Katy Perry covers the March issue of Elle in conjunction with her Super Bowl extravaganza and Billboard cover. The Grammys are coming up in a few days, so this must be the week of Katy. She’s nominated for both “Dark Horse” and Prism.
This Elle cover is muted but quite pretty. Katy’s wearing a Giambattista Valli top and skirt with Chanel and Graziela Germs jewelry. Elle notes how Katy chose to wear her own nose ring. The interview was rather extensive (for Elle) and lasted three days in Australia. The journo, Amanda FitzSimons, calls Katy “eloquent, intensely likeable, and smart.” I won’t call Katy dumb, but she seems much more savvy than smart. She’s a shrewd businesswoman, which is more valuable than simply being smart. Here’s some excerpts.
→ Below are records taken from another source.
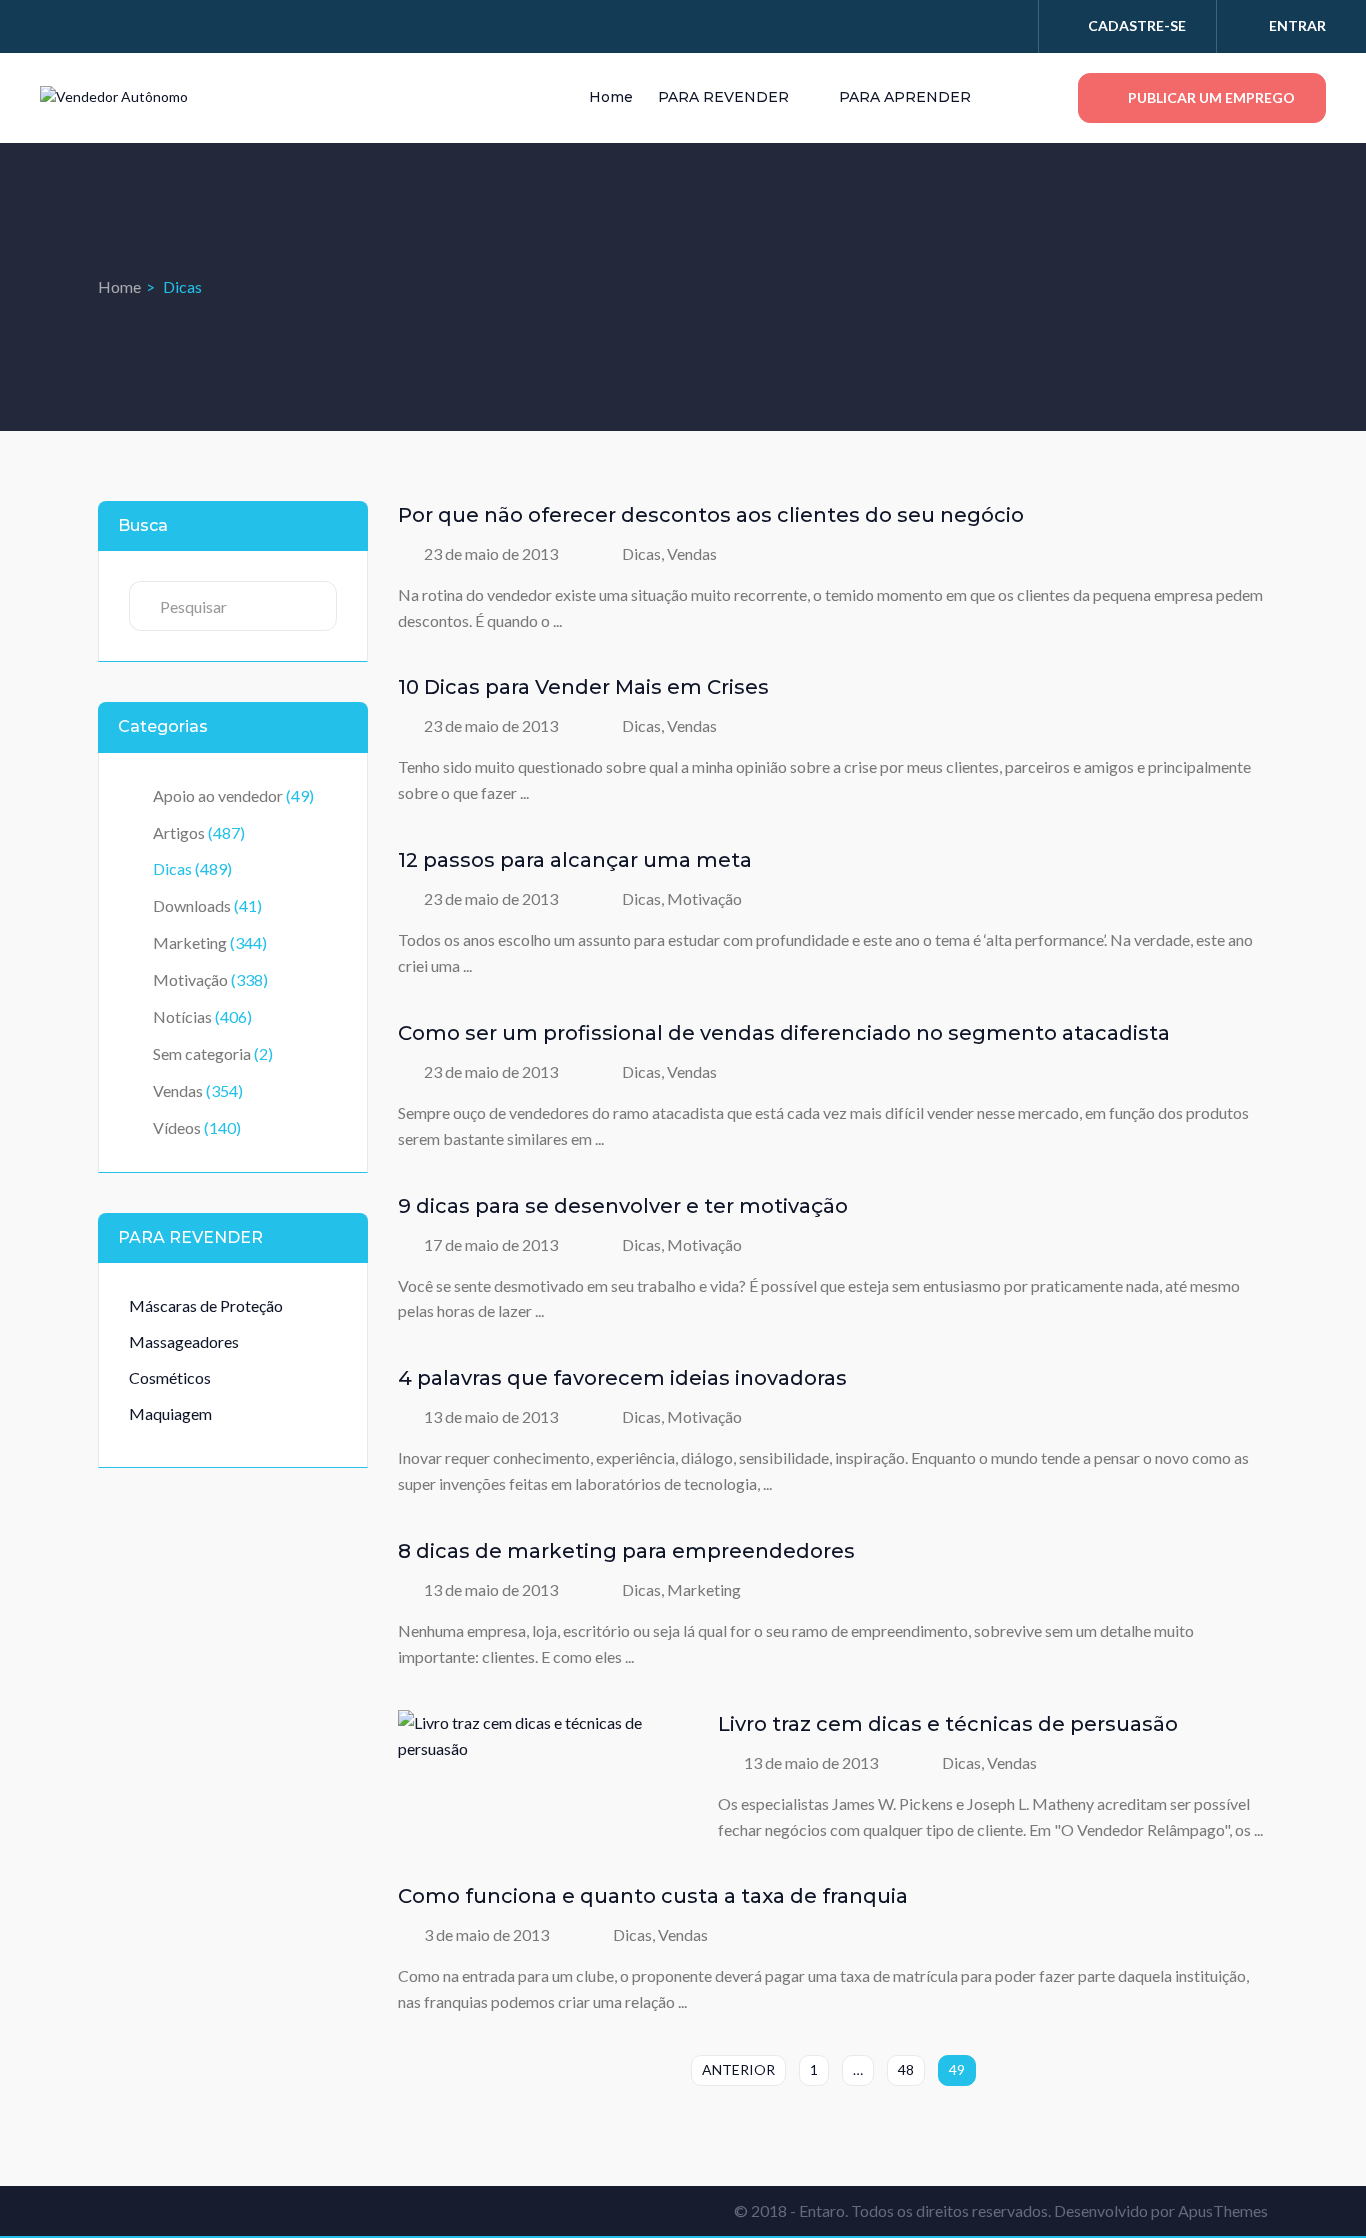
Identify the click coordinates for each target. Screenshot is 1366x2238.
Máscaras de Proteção (206, 1305)
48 (906, 2069)
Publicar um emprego (1210, 97)
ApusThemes (1223, 2210)
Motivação (190, 979)
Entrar (1297, 25)
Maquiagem (170, 1413)
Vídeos (177, 1127)
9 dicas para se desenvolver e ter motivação (623, 1206)
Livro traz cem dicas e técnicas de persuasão (948, 1724)
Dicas (172, 868)
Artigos (179, 832)
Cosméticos (170, 1377)
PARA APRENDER (907, 97)
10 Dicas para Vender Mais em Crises (583, 687)
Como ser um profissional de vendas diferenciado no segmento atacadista (784, 1033)
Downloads (192, 905)
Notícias (182, 1016)
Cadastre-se (1137, 25)
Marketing (190, 942)
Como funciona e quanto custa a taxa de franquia (653, 1896)
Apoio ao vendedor (218, 795)
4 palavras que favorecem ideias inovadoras (622, 1378)
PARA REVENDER (725, 97)
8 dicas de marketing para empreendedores (626, 1551)
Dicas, (644, 553)
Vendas (178, 1090)
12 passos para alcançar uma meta (575, 860)
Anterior (738, 2069)
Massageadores (184, 1341)
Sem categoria (202, 1053)
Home (611, 97)
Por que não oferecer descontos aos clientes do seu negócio (711, 515)
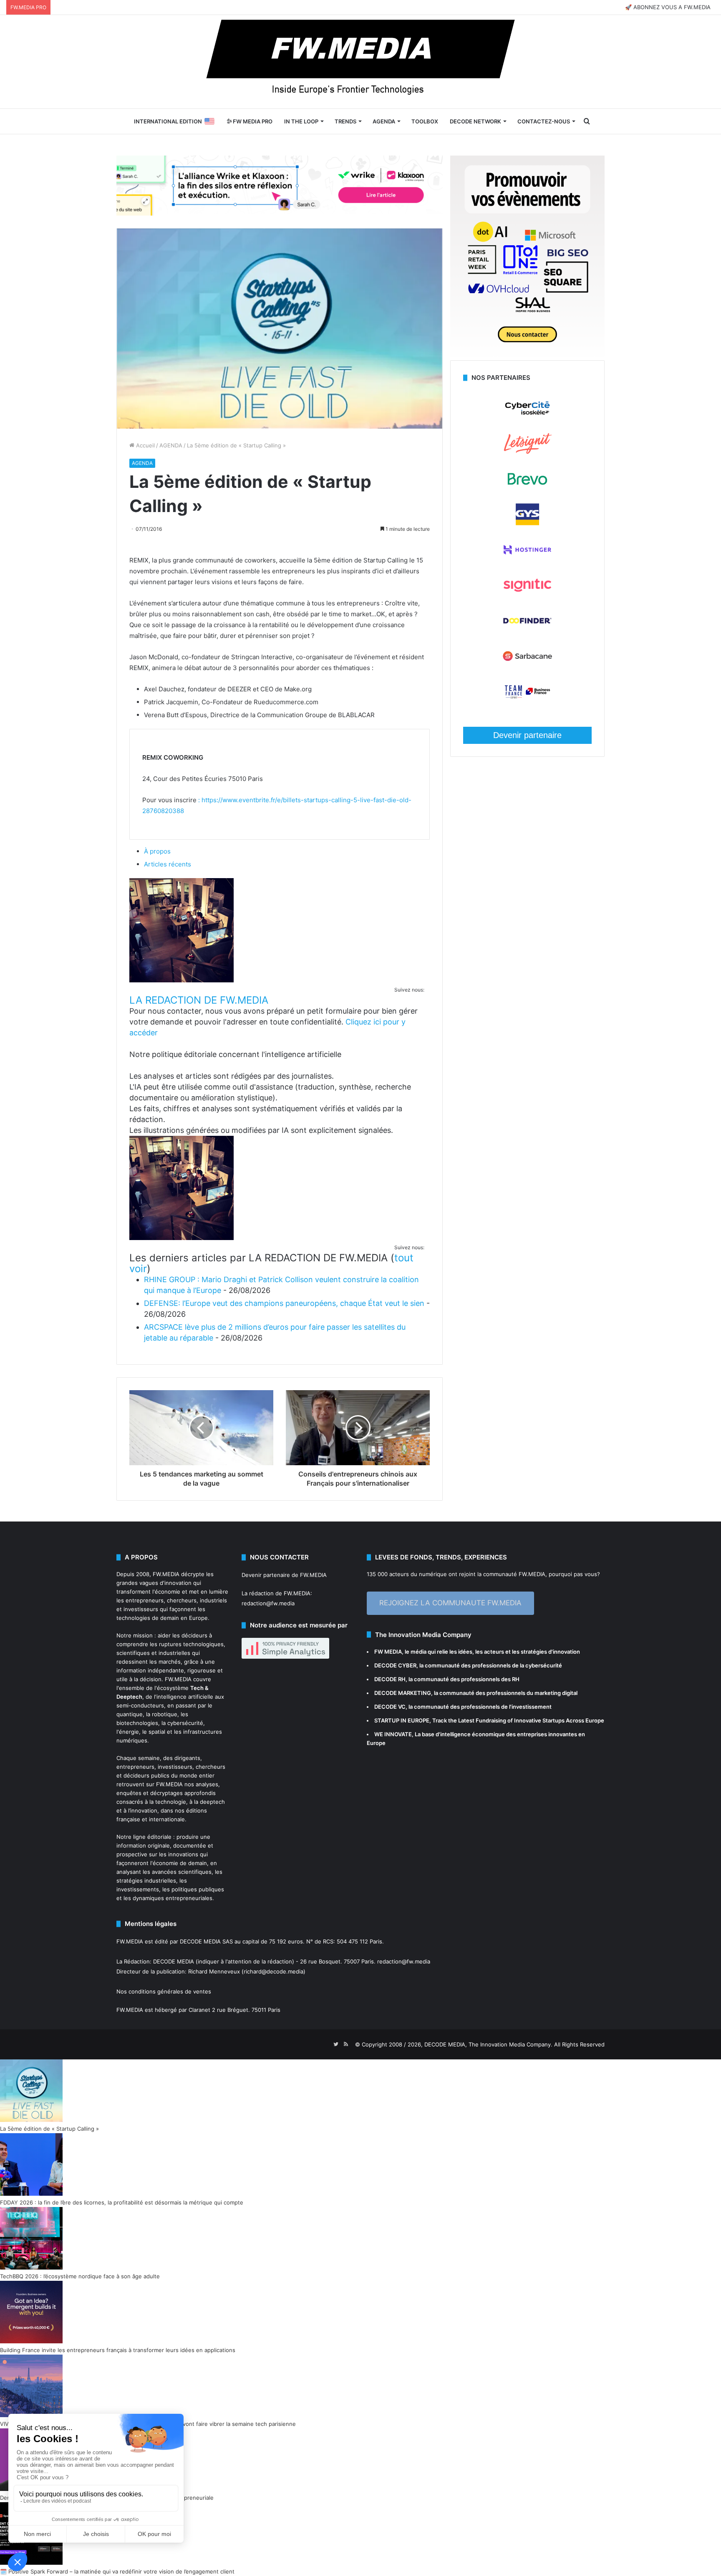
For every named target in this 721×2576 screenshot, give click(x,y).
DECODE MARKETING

On total control: “In my show, I am boss daddy. I am boss mommy. They call me Boss. Everything goes through my eyes; I call all the shots, 100 percent of it. With the NFL, I have to be accountable to several levels of red tape. There are many committees I have to go through for my costumes, the budgets of my show, every interview—everything, I have to report to somebody. So I am no longer the boss; I have to relinquish that control. We love this opportunity, but once you decide you’re gonna do the Super Bowl, you’re gonna have no f***ing life for six months. It is the biggest thing. Anyone that’s ever done it has been scared sh*tless. You stay off the Internet for the five days afterward.”
On her contemporaries: “Oh my God. I’m such a big Beyonce fan. Beyonce just put out a video! You’ve got to see this video I was like, Finallllly. Finally I see you. I don’t see some propaganda version of you. I see you. I relate to who you are.”
On being a pop star: “It is a hundred times harder a dream than the dream that I dreamt when I was nine … You think you signed up for one thing, but you automatically sign up for a hundred others. And that is why you see people shaving their f***ing heads.”
If pop stars were in a soap opra: “You’ve got to name someone the villain, someone the princess, someone the mom-, the dad-type–you know there always have to be characters. As pop figures, we’re all characters. And the media uses that. Who is the sweetheart, who is the villain? You know. Taylor’s the sweetheart. Kanye’s the villain. That’s the narrative.”
[From Elle]
Now there’s a dig against Taylor. Katy’s calling her frenemy out for playing the role of the cutesey sweetheart, and that’s the best Katy can do. The silly feud is alive and well, but don’t tell Kanye he’s the villain. He’d be flattered. Did you catch the “propaganda” remark about Beyonce? Ouch.